I look for these types of places when I travel. Though I try to be careful about what I eat I
relish mom and pop cafes like the Old Grove and when I find one I take what
they have to offer and, in an effort to strike a nutritional balance, cut back
on one of my other gastrointestinal indulgences. The grits are real, not instant. The bacon is smoky and salty and crisp. The eggs over easy are flavorful and made in
an oily frying pan before my eyes by a guy who has been flipping eggs for
twenty-five years. The yokes will be
bright yellow and runny and the edges of the whites will be slightly
crisp. The biscuits will melt in your
mouth and coat your fingers with lard but you will never taste a wedding cake
with such delicate, yeasty flavor.
As for the good ol’ boys (and girls) I know that the same
fellow who will cut me off in traffic or issue me a summons for speeding or
pump my gas with surly disdain (seeing my New York license plates) will greet
me with a smile while waiting for a helping of biscuits and gravy. “How Y’all doin’ today?” “Mighty purty out there today, but I hear
it’s gonna git hot in the afternoon!” I
will answer them right back with a “Yep! Great day to be alive!” Having spent my youth being the secret Jew in
public school in South Dade and college in Tallahassee it comes natural to me-blending
in in the South. So long as my last name
remains a secret and no body asks me to drop my drawers to check the head of my
dick I can pass. I noticed that when I
travel back ‘home’ I slide into a slight drawl.

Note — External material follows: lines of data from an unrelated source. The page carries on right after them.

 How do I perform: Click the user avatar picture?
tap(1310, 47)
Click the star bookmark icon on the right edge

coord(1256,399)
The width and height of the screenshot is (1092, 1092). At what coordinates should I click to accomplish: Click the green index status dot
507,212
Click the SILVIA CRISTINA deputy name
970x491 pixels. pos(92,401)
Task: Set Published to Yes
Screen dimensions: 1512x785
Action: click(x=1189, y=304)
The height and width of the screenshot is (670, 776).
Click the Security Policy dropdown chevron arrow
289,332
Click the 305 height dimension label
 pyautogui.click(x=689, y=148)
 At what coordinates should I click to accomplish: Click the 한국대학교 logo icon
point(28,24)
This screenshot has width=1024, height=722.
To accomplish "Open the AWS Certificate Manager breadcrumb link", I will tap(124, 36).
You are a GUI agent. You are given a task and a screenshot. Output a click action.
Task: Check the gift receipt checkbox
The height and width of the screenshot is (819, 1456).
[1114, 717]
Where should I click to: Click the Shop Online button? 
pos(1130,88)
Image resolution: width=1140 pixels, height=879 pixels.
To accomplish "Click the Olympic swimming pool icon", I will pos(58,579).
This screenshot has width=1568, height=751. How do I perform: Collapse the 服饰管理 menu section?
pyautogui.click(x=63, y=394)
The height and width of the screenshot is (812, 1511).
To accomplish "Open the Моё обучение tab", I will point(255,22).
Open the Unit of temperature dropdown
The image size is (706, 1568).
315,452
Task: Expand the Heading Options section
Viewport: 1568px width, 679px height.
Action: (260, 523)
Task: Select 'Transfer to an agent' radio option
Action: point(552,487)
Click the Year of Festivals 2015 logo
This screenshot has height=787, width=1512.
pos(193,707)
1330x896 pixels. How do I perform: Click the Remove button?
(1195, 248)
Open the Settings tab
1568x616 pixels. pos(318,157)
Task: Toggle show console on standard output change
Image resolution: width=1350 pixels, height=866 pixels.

Like an otter down a muddy river bank, it just happens the first time I
hear the twang of a southern accent and the menu has grits on it. I just blend.
Breakfast in the Old Grove Market takes a little while
longer to eat. You can’t order from your
car. You will never shed a single pound
if you make a habit of eating there. But
you will see a bunch of happy people-happy polite people-chowing down in a
manner that is fast disappearing in our sprawling, big-boxed country. Catch it while you can.